You sit, unfazed and bleary-eyed, in a pale-lit classroom of eight students, various grades, and one bald, aging loser with a bachelor's degree in Education and a bachelor's fridge at home full of cheap beer and frozen dinners – at least, you safely assume. The boy, or girl (nobody can tell, or cares) at front packs up their two sheets of paper, like the act's not even over yet, waiting for someone to laugh, or 'ooh' or 'awe' at their amazing, life-changing story. You barely even remember what it was about. Forest boys, or something? Gay vampires? Who gives a shit. You'd rather be at the arcade, castling vanias. Rail-gunning insect hordes. Shooting fireballs at fighter girls in bikinis. The peak stuff. But silence ticks away at the clock, breaking itself in the frustrating paradox of a room too noisy to be quiet, and too quiet to be noisy.
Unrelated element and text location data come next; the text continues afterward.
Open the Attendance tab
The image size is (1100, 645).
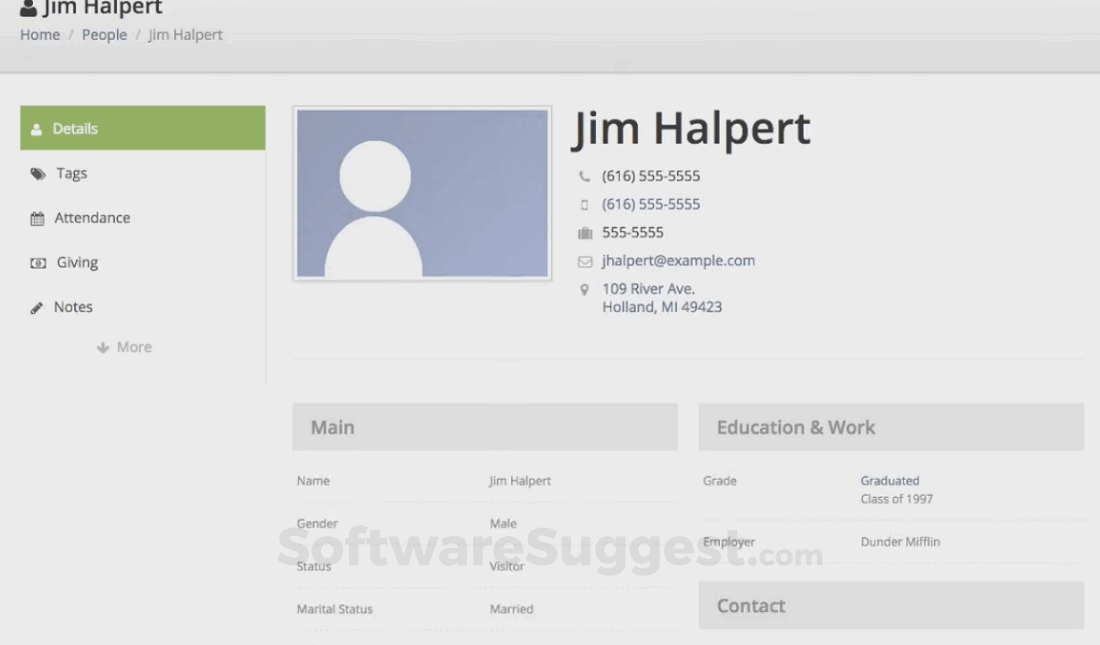coord(92,217)
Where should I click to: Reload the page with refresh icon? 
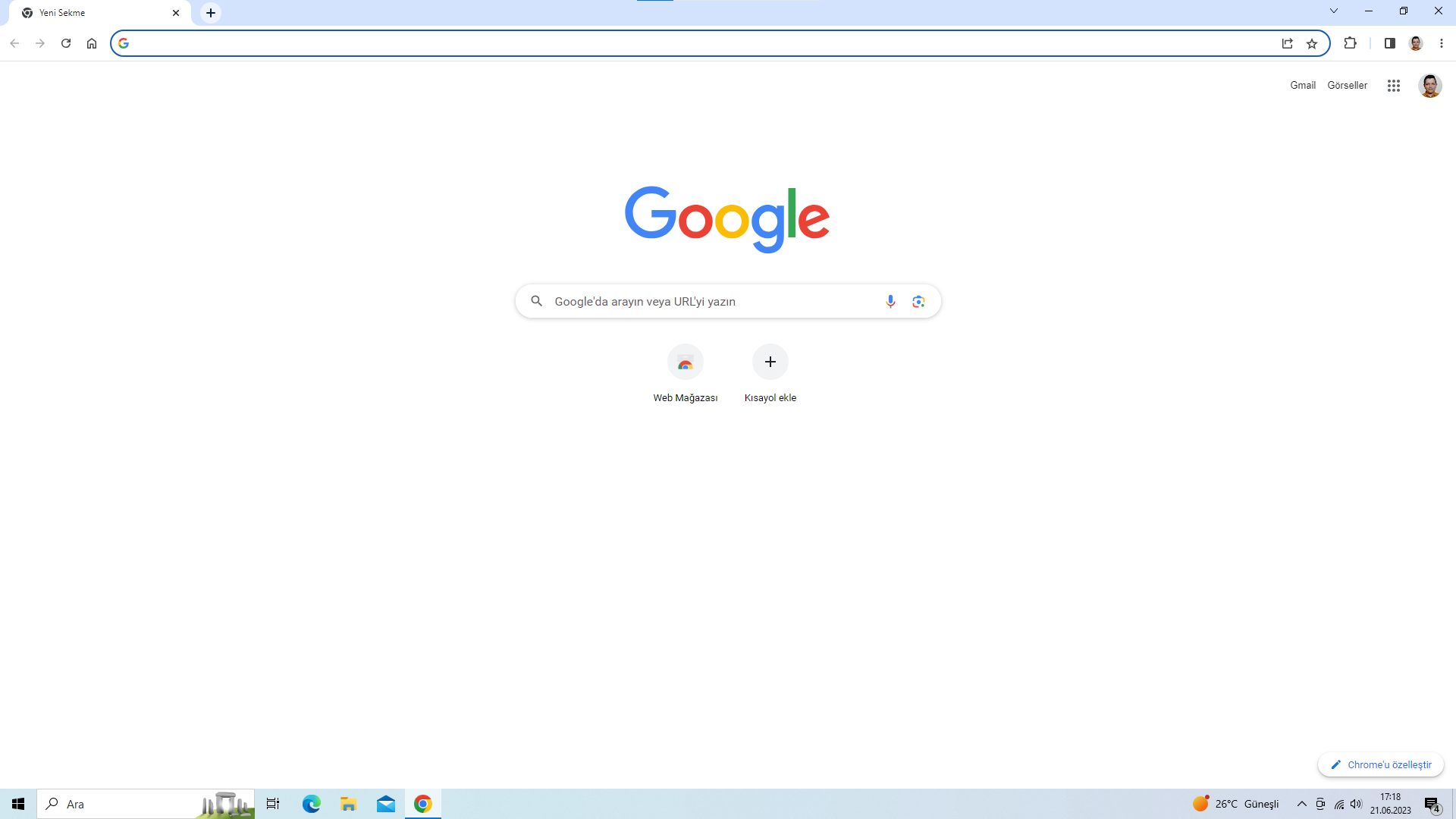[x=66, y=43]
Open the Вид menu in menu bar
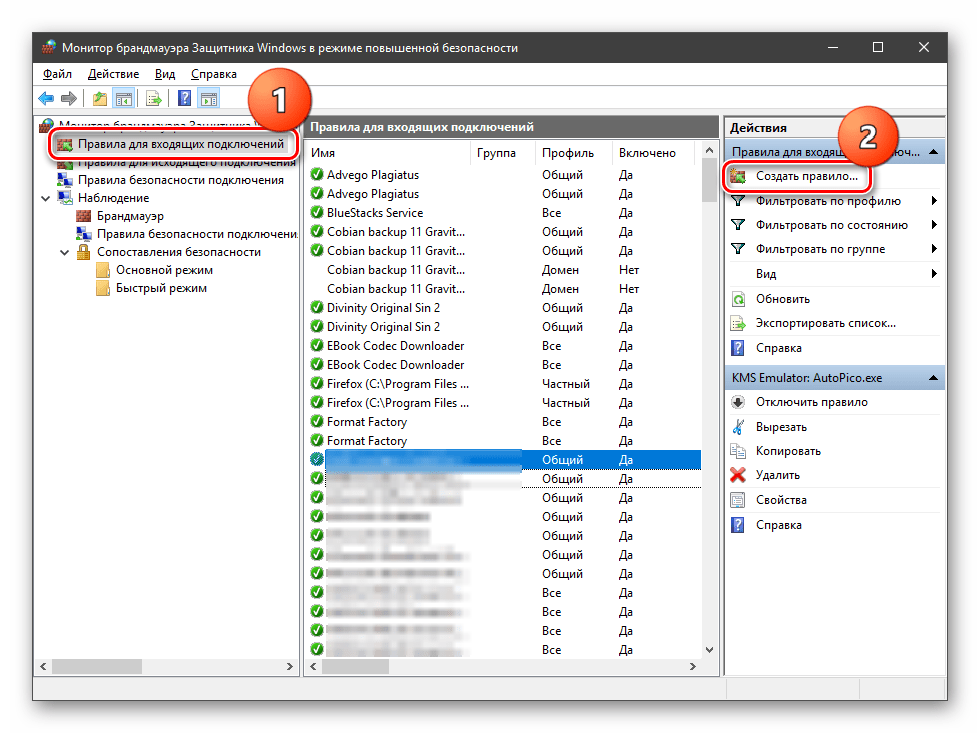Image resolution: width=980 pixels, height=733 pixels. (165, 74)
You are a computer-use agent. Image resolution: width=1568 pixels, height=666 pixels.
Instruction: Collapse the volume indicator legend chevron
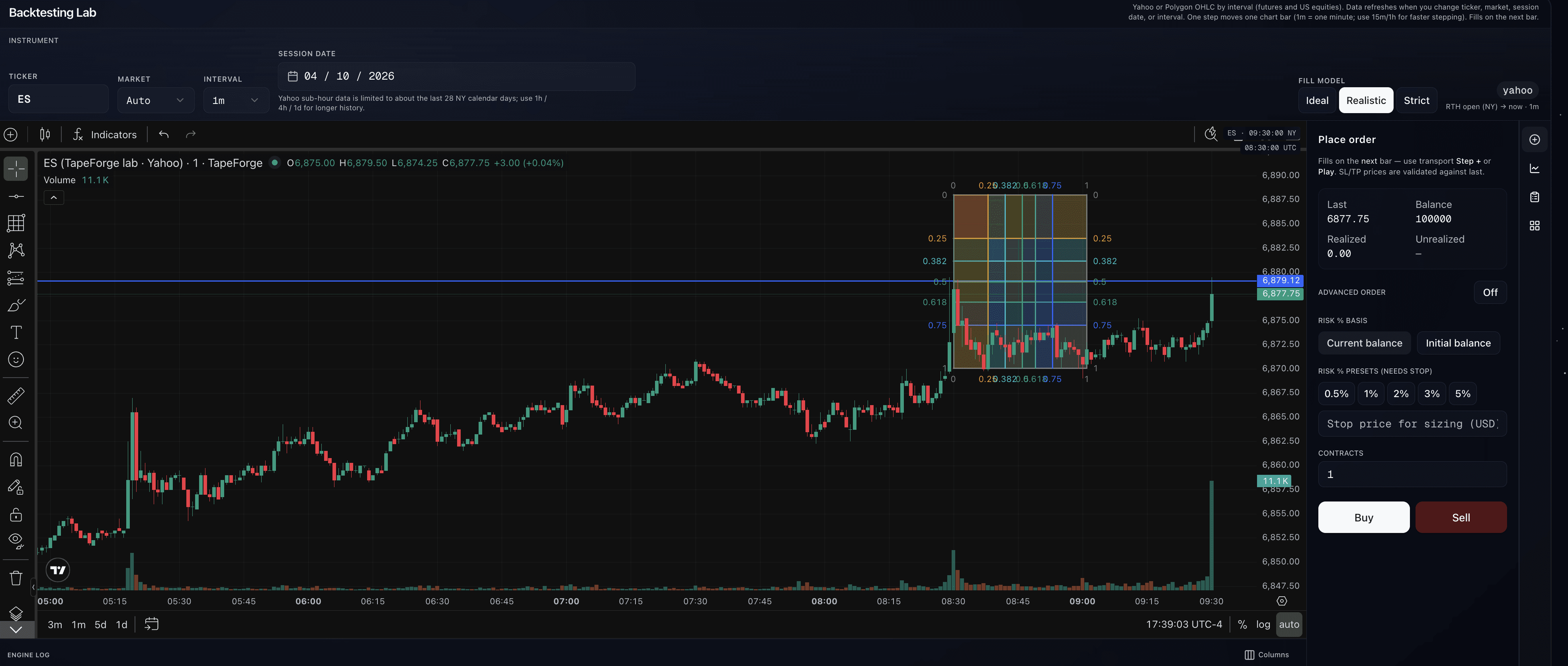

The docile agitation of a doctor's office with the strict rules of a prison, that's the school motto. Someone has to say something, or this glory hog is gonna stand up there all day in their stupid all-black emo clothes, glaring red sweater, and perfectly over-shampooed shiny hair, wearing the most punchable expression known to man. You're gonna say it. You HAVE to say it – as light fills your being, and the throbbing vein on your forehead, you move with the grace of God and deliver coolly your flaming sword's strike:
"Cool story, bro."
The class erupts in laughter, and the sound knocks Ray Radigan (stupid name) back a good few steps, deflating his ego like a sad clown's balloon. You collect your high-fives. Of all the kids to show up on a snow day, you regret that it was either of you. But this, at least, was worth it.
You reward yourself with a drink, after class. Nothing in the damn vending machines here is ever sweet enough, but it does the job. You take out a quarter from your pocket, and drop it in the slot. Sparkling orange, coming right up. KA-CHUNK! You pick up the can, pop the tab, and chug. It feels good to be the best.